A man who spent 35 years in the dark has seen the light.
A factory worker not wearing eye protection was splashed with lye and immediately lost his sight, but with the help of TrueVision Systems’ three-dimensional technology, a surgeon replaced the clouded lens and restored the man’s vision.
“When some people begin to lose their vision, they lose their life,” said Robert Reali, TrueVision’s vice president of operations and marketing. “I’ve seen people cry with joy coming out of the operating room because (the surgery) is immediately effective.”
The Santa Barbara-based startup makes 3D imaging systems that help surgeons who use microscopes.
TrueVision’s digital device connects to a microscope that streams high-definition, 3D video to a projector. The company’s invention uses two digital sensors that relay two video streams on a screen. The surgeon uses polarized glasses that direct the right and left eyes to the corresponding images, which are viewed without delay.
In order to process each motion in real time, the TrueVision processing unit takes in gigabytes of data per second and outputs a 320-megabyte-per-second video.
A patient’s eye appears to rise out of its socket to meet the scalpel. The sensors capture every microscopic stitch as a surgeon sews a new lens into a patient’s eye with a material that resembles that of a spider web.
“When performing eye surgery the features are so small, (the surgeon) can’t feel anything and all their senses are dependent on being able to see in 3D, that’s why it’s so important,” said Thomas Riederer, TrueVision co-founder and director of quality assurance and regulatory affairs.

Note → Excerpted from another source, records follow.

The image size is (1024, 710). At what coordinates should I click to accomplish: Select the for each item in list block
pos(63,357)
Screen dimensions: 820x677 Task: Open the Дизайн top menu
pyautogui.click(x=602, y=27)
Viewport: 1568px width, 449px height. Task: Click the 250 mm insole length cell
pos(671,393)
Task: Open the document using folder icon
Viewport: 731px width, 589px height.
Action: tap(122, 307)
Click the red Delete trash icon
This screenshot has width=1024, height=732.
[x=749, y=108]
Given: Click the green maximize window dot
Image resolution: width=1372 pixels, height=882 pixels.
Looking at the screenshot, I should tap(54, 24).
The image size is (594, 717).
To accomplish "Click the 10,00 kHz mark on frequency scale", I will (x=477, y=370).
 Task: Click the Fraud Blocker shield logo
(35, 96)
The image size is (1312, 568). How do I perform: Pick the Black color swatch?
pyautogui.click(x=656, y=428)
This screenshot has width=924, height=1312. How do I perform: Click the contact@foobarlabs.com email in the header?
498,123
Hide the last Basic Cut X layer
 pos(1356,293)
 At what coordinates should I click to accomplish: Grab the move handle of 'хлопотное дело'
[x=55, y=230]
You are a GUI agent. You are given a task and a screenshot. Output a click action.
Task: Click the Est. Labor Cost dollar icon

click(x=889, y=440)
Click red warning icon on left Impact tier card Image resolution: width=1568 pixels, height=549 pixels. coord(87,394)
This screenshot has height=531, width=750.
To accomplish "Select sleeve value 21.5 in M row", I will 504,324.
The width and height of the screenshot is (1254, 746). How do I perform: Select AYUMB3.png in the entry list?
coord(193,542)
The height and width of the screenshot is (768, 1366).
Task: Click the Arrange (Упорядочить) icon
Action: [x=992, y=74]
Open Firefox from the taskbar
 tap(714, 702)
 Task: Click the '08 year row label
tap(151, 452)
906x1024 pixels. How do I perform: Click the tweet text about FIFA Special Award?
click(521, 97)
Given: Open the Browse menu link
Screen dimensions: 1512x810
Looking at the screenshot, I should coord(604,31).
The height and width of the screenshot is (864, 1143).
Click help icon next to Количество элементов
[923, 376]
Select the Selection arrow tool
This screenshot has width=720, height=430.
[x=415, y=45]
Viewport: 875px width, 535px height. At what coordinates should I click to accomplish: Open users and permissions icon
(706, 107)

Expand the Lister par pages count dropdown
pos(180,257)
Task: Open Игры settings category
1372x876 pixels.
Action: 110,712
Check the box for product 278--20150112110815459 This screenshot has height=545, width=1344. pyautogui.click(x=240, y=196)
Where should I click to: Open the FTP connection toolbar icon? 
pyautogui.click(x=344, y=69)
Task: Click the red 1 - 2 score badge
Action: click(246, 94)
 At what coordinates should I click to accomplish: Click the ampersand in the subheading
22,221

Three-dimensional entertainment has been used for decades, but two-dimensional displays ruled when TrueVision co-founder Michael Weissman created the prototype in 2003.
“Dr. Michael Weissman believed surgery should be done in 3D because the body is a 3D phenomena, and there’s nothing more intricate than the human body,” TrueVision CEO Forest Fleming said.
Weissman and Riederer originally built 10 systems and used feedback from surgeons to improve the product from 2003 to 2006. During the past two years, TrueVision has expanded from 16 to 50 employees and moved its Santa Barbara operations to a 10,000-square-foot space at the Santa Barbara Business Park in Goleta. The company totaled $4 million in sales last year.
TrueVision has continued to lead the way in 3D technology by creating digital applications that tell surgeons where and how deep to cut. Typically, surgeons would gather preoperative data and use a marker to indicate where to cut.
Instead, the TrueVision digital application almost looks like a compass around the patient’s eye. There are tiny hash marks digitally displayed around the eye as well as a line down the diameter to show precisely where to cut and what angle to place the lens.
“We are changing the face of the medical world,” TrueVision senior marketing manager Latifa McQuiggan said.
The $75,000 to $100,000 systems are used throughout the world, including at top universities throughout the nation as well as countries such as Saudi Arabia, China, India and Italy.
But the future is in education, Reali said. Universities such as the University of California-San Francisco, Stanford, Northwestern, Cornell and the University of Michigan use them for instruction in neurosurgery, ophthalmology and other fields. A Texas Instruments study shows a 3D medium increases test scores by 35 percent.
“Three-dimension captures students’ attention, and more data goes to the brain,” said Reali, adding that TrueVision is talking with YouTube to use its 3D platform for educational purposes.
Dr. Ali Krisht, director of the Arkansas Neuroscience Institute at St. Vincent Infirmary Medical Center, streams live video from the operating room across campus.
“This enables course participants and staff to view surgical procedures in high-quality 3D that matches exactly what I see through the microscope,” he said.
For now, TrueVision is focusing on the technology’s medical uses, but it foresees many purposes. For instance, when factory workers hunch over each chip they inspect, they could instead stand up straight as they watch real-time video on a screen.
“We think all kinds of advanced procedures will result that we don’t even know,” Riederer said.
In fact, it might just save a factory worker’s eyesight.
“We want to change the way the world sees surgery,” he said.